Тяжело вглядываться не только в бездну, но и в саму жизнь. Нам сложно пристально созерцать не то что факт, даже возможность того, что жизнь — случайный выигрыш в космической лотерее, что ее основная цель — самовоспроизводство и только, что утекает она в пустоту, что планета наша однажды продолжит свой путь в остывшей тишине и что род человеческий, каких бы высот он ни достиг во всей своей безумной и перенасыщенной сложности, исчезнет полностью и никто о нем не вспомнит, потому что некому и нечему будет по нам тосковать. Вот что значит взрослеть. Пугающая перспектива для расы, основным источником объяснений и утешений которой так долго служили ею же выдуманные боги. Вот как католический журналист распекает Ричарда Докинза, отравляющего сердца и умы молодежи: «Такие интеллектуальные монстры, как Богоненавистник Доуки, продолжают нести свою отчаянную проповедь отрицания, бессмысленности, пустоты и обреченности жизни, отсутствия всякого смысла где бы и когда бы то ни было и, если только вам известно такое важное слово, флоксиносинигилипилификации». (Это значит «признанное бесполезным».) За огульностью (и ложностью) этих нападок чувствуется страх. Верь в то, во что верю я: в Бога, и провидение, и обещание жизни вечной, — потому что иначе жуть как страшно. А мы словно дети, боязливо бредущие по ночному австрийскому лесу, только вместо милого герра Виттерса, призывающего обратить свои мысли к Господу, рядом плетется гнусный старый Доукс, учитель естествознания, который пугает нас сказками про медведей и смерть, а еще предлагает любоваться звездами, чтоб отвлечься от дурных мыслей.

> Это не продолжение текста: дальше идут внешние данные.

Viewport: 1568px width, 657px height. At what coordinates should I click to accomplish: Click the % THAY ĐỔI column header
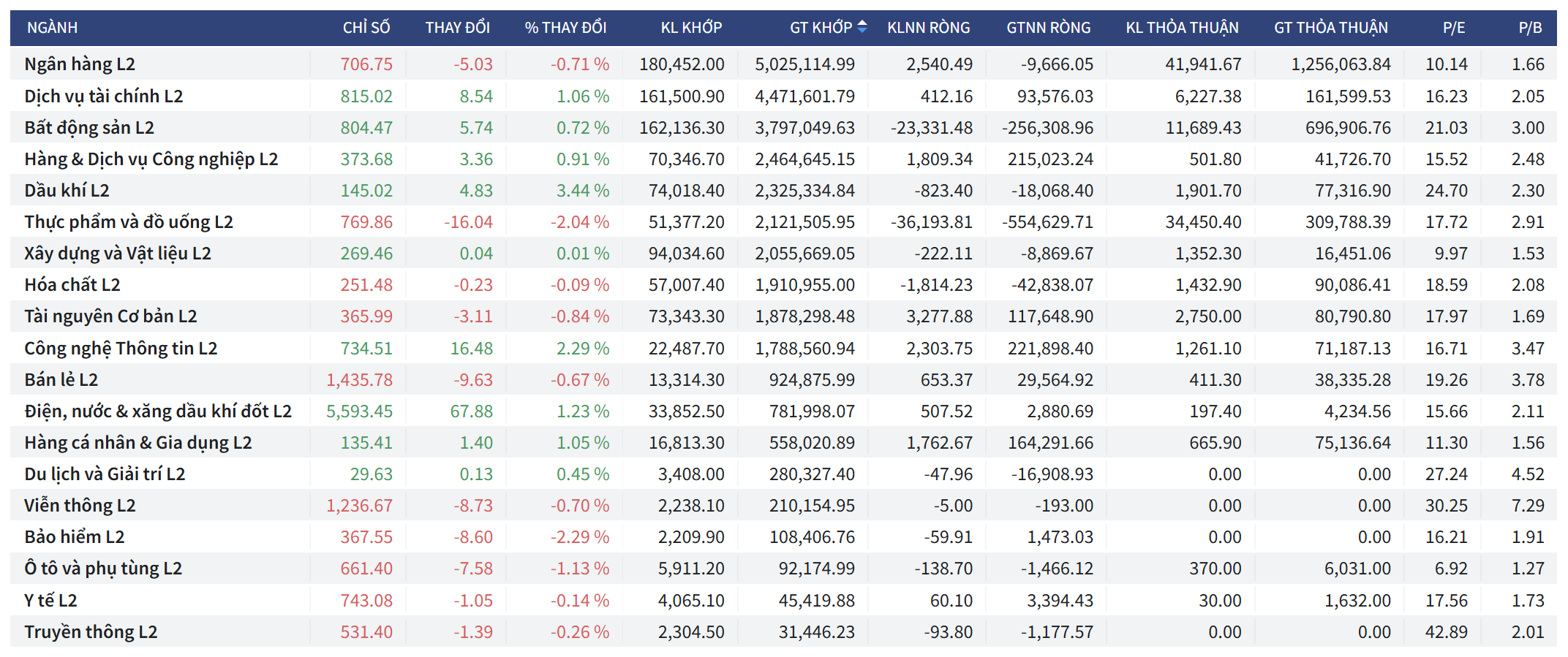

«Серьезно относиться к жизни — прекрасно это или глупо?» — вопрошал Флобер. Он говорил, что нам нужна «религия отчаяния», а люди должны «соответствовать своей судьбе, то есть быть такими же бесстрастными». О смерти он имел вполне ясные представления: «Остается ли собственно личность? Положительный ответ на такой вопрос кажется мне проявлением нашей самонадеянности и гордыни, отрицанием извечного порядка! Смерть, быть может, раскрывает перед нами не больше тайн, чем сама жизнь». Не доверяя религиям, он был чуток к порывам души и к воинствующему атеизму относился с подозрением. «Каждый догмат в отдельности меня отталкивает, — писал он, — но чувство, их породившее, представляется мне самым естественным и самым поэтичным из всех человеческих чувств. Не люблю тех философов, что видели в религии одно лишь фиглярство и глупость. Я нахожу в ней инстинкт и потребность, а потому одинаково уважаю негра, целующего свой фетиш, и католика, преклоняющего колена пред Сердцем Иисусовым» [40] .

Флобер умер в 1880-м, в тот же год, что и мать Золя. Не случайно именно в тот год Золя получил свой le réveil mortel. Ему было сорок лет (в этом смысле я по сравнению с ним уже, конечно, старослужащий). Я всегда представлял, как его, подобно мне, выталкивает из сна прямо в слезы ужаса. Но то было лишь переносом, экстраполяцией. В действительности в тот момент он не спал: он и его жена Александрин оба не могли заснуть от смертельного страха и, стесняясь в этом признаться, так и лежали рядом, и лишь мерцание ночника еще как-то сдерживало кромешную тьму. И только когда Золя заметил, как, лежа на кровати, он отбрасывает тень, ему удалось выйти из этого ступора.